Talk of kissing babies and fashion sense took up nearly as much air time as discussions of platform issues such as ad board reform and UC party grants.
According to “On Harvard Time” founder and Executive Producer Derek M. Flanzraich ’10, the goal of the interviews was to depict the candidates as both campus politicos and real students.
“In this world where all of us sit at our computers and watch silly YouTube clips, what about watching stuff that happens at our school done by people that we know?” he said. “Never have the UC presidential candidates been shown in this way.”
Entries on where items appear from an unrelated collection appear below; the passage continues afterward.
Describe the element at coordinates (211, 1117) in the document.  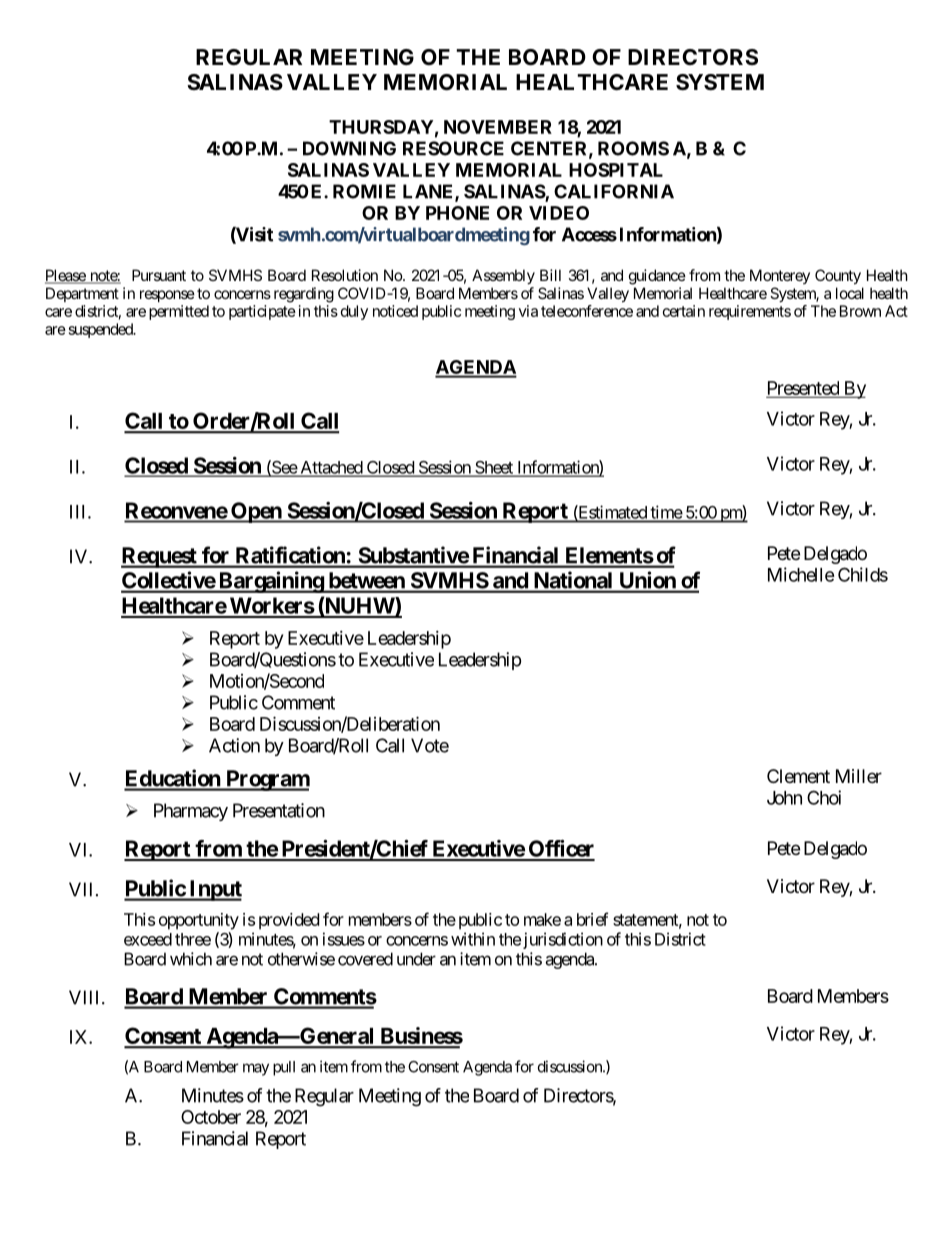
I see `October` at that location.
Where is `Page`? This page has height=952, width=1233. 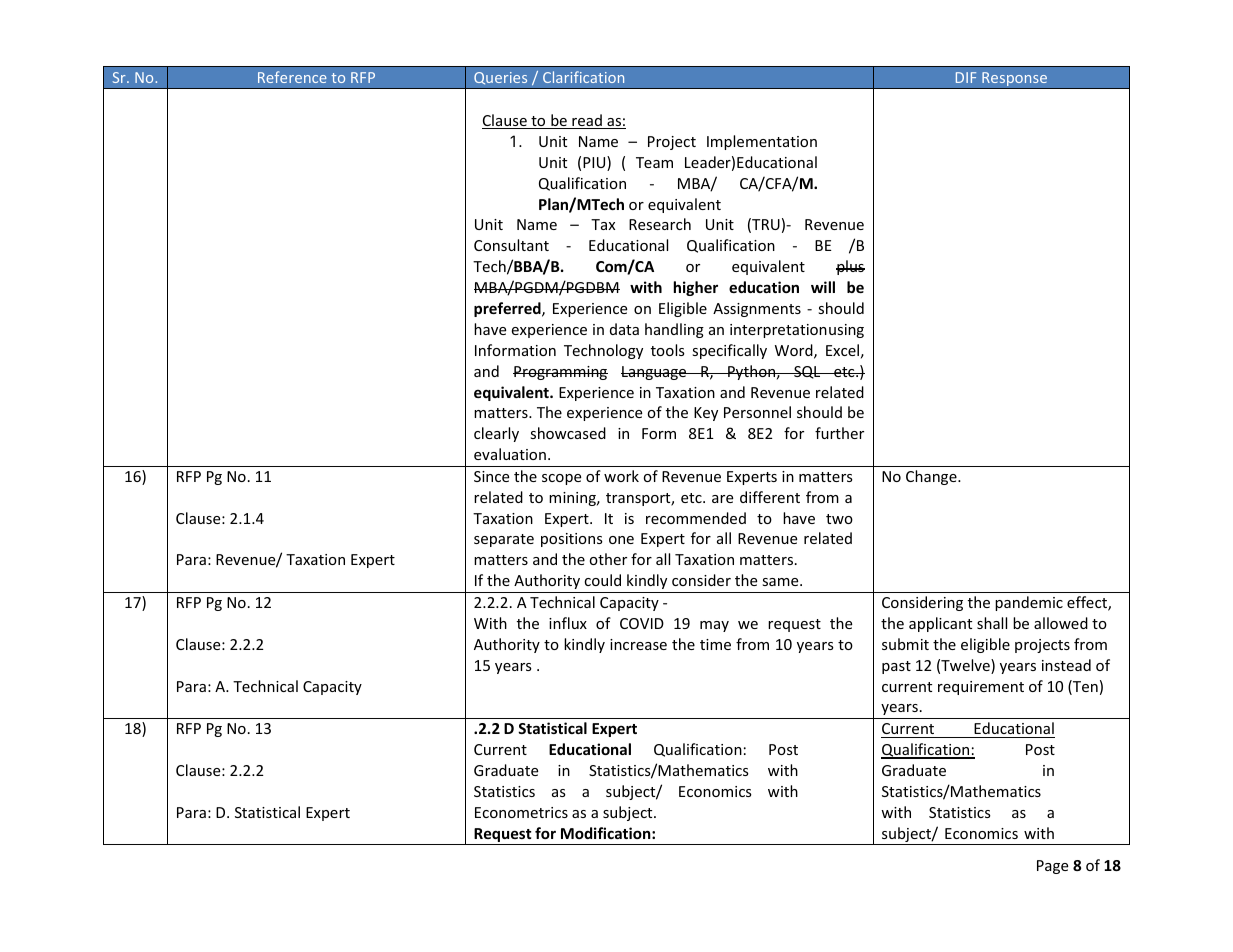 Page is located at coordinates (1052, 867).
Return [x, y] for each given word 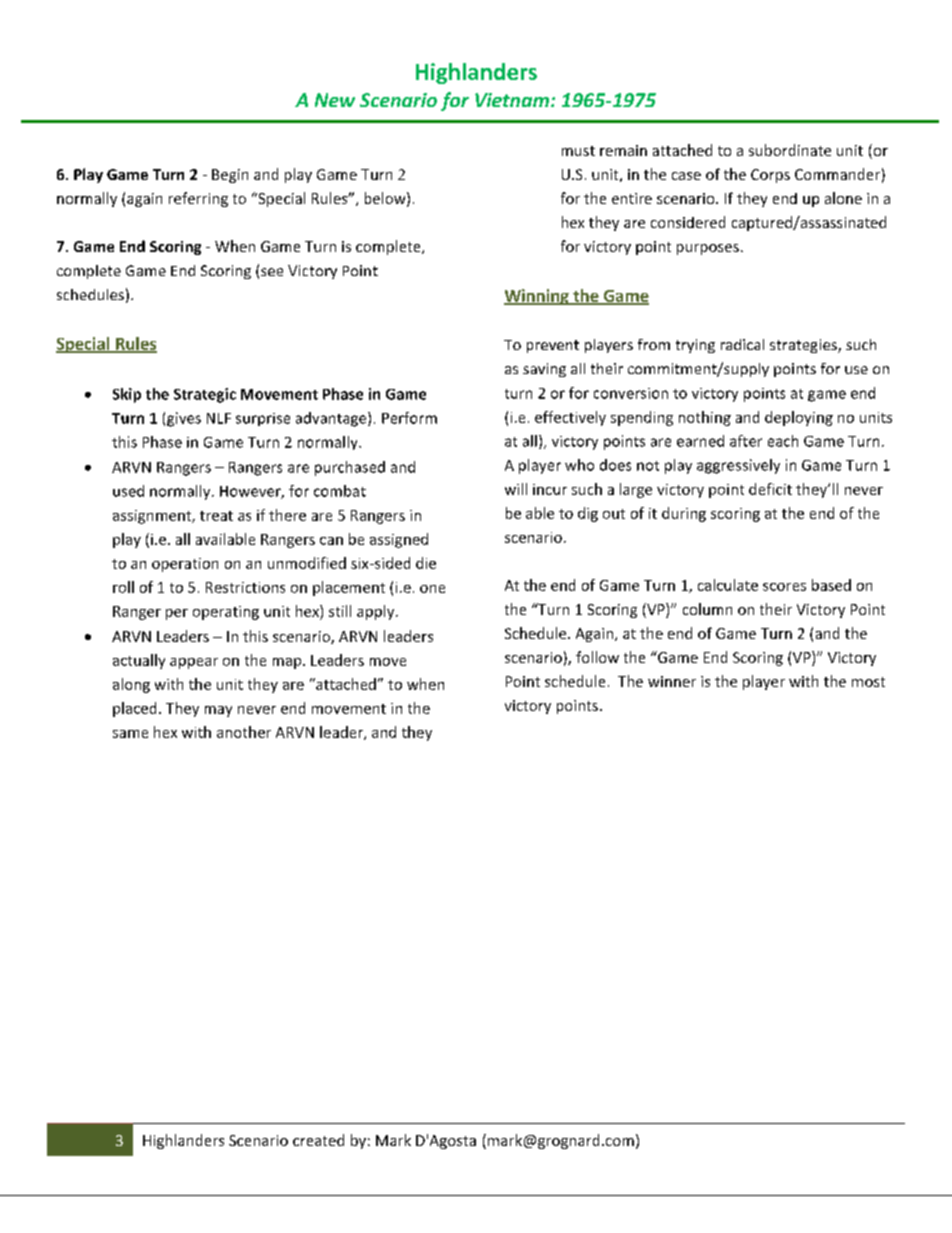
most [868, 682]
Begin [230, 176]
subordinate [790, 150]
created [318, 1140]
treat [216, 516]
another [244, 732]
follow [597, 657]
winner [672, 681]
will [516, 489]
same [130, 734]
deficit [770, 489]
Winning [537, 297]
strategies [804, 346]
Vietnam [513, 100]
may [218, 711]
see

Flanzraich, who also hosted this episode, began two of the interviews by asking the candidates to describe their platform in four words, to which Roy T. Willey IV ’09 responded, “student life, student voice” and Matthew L. Sundquist ’09 suggested “ad board reform, awesome.”
While each interview emphasized different facets of the candidates, Flanzraich presented each team with a “scenario” in which they were asked how they would respond if handed a baby on the campaign trail.
Willey eagerly took hold of the baby doll provided by Flanzraich as a prop, gently cradling it and kissing it on the forehead. Frances I. Martel ’09 also gladly accepted the doll, claiming that in embracing it, she hoped to “spread the Undergraduate Council love.”
Sundquist, however, did not kiss the baby and tried to refocus the conversation on issues relevant to the election, even though he asserted that “we like babies.”
As of press time, the Willey-Snow interview led with 1,202 hits on You-Tube, followed by the Sundquist-Sarafa clip with 954 and Martel’s interview with 716. Martel’s campaign manager, Laura N. Hensch ’08, took the place of her running mate Leo P. Zimmermann ’09, who did not show up for the interview.
Krista E. Weiss ’09 said she thought the interviews were “hilarious” and that they were able to present a more personal side of the candidates.
“I guess it was not really so much what they were for, but how they approached things, in terms of how they are as people,” Weiss said.